───── Dataset rows

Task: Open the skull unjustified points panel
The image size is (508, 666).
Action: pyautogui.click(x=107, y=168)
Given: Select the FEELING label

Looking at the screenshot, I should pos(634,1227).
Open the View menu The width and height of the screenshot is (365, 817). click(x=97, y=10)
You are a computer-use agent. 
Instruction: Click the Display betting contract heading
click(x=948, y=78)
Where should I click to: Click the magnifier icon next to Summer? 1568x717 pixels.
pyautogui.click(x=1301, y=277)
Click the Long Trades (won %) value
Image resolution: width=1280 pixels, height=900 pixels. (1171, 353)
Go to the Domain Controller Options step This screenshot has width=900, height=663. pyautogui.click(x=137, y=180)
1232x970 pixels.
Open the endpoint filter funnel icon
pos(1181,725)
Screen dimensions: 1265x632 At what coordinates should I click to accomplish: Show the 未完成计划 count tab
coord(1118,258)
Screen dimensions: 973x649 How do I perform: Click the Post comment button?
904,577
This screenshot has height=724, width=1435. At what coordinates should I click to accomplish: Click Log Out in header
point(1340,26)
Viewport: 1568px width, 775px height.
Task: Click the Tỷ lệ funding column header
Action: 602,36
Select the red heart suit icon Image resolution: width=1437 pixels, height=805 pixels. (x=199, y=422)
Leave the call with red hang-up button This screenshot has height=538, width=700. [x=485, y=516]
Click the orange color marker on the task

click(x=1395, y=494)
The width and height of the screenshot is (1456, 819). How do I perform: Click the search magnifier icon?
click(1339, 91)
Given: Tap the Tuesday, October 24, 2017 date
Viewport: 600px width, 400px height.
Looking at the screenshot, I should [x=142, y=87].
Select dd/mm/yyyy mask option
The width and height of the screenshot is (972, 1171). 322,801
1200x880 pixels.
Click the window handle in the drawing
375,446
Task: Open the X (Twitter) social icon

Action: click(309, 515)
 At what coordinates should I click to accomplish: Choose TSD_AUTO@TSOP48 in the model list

──────────

● Exercise details: Which lines in the entries above contain the string "pyautogui"? Copy each such line in full.

● Written answer:
Action: pyautogui.click(x=107, y=168)
pyautogui.click(x=1301, y=277)
Go to the Domain Controller Options step This screenshot has width=900, height=663. pyautogui.click(x=137, y=180)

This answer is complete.